• EXERCISE REQUIREMENTS
Write out exactly the lines from the one containing "The height and width of the screenshot is (595, 884)." to the end of the material, both ends included, and nothing else. Leave pictures out.

++++ PROVIDED RECORDS ++++

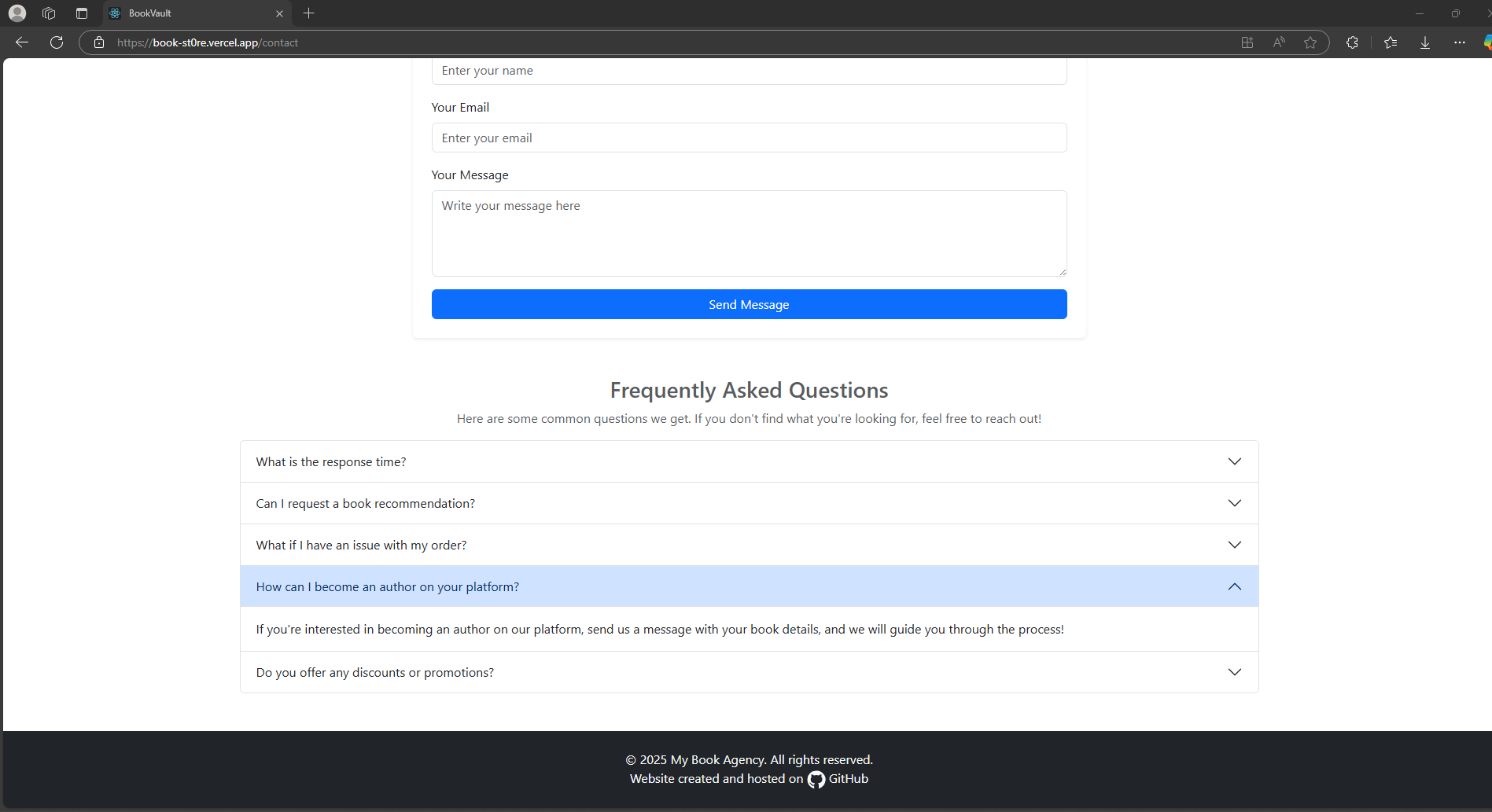The height and width of the screenshot is (812, 1492).
Task: Add this page to favorites star
Action: (1310, 42)
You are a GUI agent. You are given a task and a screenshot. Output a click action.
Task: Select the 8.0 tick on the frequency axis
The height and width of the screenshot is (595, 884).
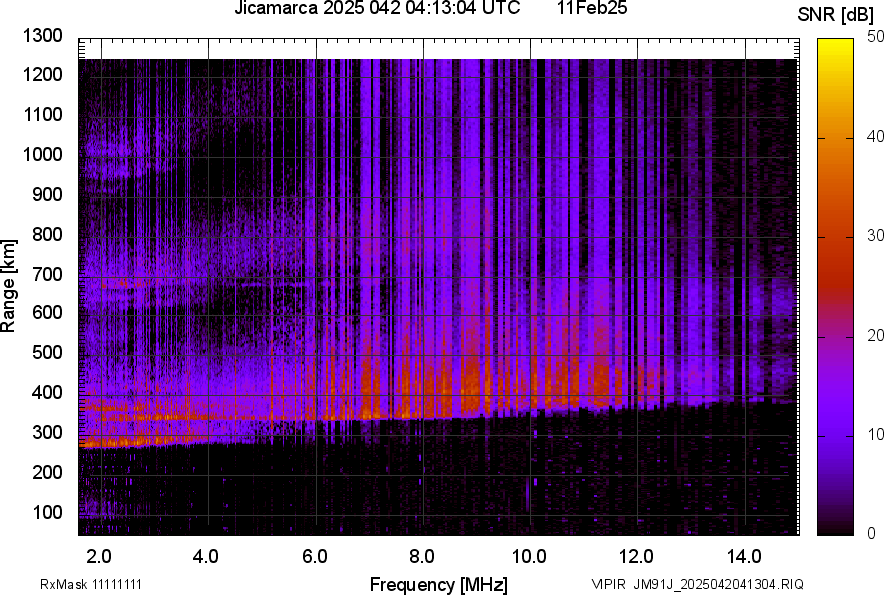(x=422, y=556)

++++

• RESULT FOR THIS EXERCISE
The height and width of the screenshot is (595, 884).
(x=422, y=556)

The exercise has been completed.